* [TASK DIRECTIONS] Go through the records and filter out every line lacking the word "Policy"; copy the lines that remain.
START DATA UNDER STUDY
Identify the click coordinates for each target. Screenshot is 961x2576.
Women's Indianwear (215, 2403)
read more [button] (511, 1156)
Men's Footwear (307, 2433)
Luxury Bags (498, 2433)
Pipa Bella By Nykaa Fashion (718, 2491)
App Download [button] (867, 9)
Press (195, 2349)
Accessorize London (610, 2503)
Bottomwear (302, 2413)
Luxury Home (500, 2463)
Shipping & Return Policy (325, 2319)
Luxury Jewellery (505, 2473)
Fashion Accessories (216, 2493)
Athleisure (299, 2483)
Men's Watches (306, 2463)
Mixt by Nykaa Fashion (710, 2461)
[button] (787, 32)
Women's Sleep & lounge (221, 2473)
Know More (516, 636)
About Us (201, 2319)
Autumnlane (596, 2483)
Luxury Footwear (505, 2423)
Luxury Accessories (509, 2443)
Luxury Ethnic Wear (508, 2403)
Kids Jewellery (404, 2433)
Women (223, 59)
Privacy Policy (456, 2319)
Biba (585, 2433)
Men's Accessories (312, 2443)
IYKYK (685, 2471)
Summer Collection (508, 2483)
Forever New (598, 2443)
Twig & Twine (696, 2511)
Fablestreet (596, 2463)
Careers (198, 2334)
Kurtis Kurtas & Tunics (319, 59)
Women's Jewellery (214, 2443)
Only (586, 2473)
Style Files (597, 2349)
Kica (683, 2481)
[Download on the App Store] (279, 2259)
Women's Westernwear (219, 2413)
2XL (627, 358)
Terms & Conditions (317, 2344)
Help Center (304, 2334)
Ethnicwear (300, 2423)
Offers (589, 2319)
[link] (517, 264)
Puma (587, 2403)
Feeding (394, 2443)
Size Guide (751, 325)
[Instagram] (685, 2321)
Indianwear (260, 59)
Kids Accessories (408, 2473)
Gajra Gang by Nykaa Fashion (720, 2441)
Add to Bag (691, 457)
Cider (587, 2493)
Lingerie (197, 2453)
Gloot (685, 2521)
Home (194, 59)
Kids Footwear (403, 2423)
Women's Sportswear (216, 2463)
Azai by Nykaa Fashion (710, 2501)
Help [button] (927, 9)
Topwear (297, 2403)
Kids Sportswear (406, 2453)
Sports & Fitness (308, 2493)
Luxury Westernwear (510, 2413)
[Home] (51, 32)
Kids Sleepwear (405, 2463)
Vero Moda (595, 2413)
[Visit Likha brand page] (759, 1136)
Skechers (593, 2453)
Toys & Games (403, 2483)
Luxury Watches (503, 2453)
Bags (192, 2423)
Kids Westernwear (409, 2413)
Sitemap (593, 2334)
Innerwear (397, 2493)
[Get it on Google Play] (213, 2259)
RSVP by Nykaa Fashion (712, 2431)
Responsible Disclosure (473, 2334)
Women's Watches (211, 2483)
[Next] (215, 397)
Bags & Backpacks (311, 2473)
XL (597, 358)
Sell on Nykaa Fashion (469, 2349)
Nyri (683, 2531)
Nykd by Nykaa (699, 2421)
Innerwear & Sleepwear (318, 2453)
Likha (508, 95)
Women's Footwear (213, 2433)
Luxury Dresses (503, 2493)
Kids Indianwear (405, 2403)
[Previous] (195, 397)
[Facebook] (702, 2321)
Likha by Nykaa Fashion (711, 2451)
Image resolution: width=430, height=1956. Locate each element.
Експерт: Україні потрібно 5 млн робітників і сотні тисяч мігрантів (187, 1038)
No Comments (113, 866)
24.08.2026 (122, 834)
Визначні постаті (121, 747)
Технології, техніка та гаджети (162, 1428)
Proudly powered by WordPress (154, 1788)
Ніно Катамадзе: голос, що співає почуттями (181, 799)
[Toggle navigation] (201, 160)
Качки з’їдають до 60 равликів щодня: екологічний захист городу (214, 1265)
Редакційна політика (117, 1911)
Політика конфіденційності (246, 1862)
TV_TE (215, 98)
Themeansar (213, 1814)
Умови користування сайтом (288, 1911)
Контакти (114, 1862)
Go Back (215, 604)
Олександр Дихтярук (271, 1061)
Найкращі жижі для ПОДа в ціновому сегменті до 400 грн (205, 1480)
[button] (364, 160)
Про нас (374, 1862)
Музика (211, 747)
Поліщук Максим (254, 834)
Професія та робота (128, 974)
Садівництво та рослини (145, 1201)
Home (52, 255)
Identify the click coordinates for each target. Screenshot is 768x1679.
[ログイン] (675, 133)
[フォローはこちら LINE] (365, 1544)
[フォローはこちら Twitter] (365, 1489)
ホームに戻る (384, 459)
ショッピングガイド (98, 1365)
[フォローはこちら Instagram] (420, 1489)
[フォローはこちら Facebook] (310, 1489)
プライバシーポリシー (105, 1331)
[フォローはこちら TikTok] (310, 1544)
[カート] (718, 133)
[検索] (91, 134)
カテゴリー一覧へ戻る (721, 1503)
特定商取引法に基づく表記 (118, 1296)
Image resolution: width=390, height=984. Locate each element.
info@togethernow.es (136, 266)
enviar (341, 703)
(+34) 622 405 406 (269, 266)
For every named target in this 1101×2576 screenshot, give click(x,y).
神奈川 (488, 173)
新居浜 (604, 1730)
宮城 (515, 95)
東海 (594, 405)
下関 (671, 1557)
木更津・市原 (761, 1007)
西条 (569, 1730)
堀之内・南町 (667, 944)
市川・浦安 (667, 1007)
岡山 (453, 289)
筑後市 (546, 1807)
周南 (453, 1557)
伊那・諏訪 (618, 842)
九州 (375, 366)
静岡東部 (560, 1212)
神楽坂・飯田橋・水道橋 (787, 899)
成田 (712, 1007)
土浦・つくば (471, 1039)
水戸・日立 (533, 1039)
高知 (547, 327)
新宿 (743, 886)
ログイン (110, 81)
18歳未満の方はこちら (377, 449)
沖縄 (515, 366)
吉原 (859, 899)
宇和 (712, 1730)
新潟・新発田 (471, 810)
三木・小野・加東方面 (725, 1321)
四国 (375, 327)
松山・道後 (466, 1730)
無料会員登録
END DATA UNDER STUDY
* [SOLUTION FOR THIS TASK]
Shipping & Return Policy (325, 2319)
Privacy Policy (456, 2319)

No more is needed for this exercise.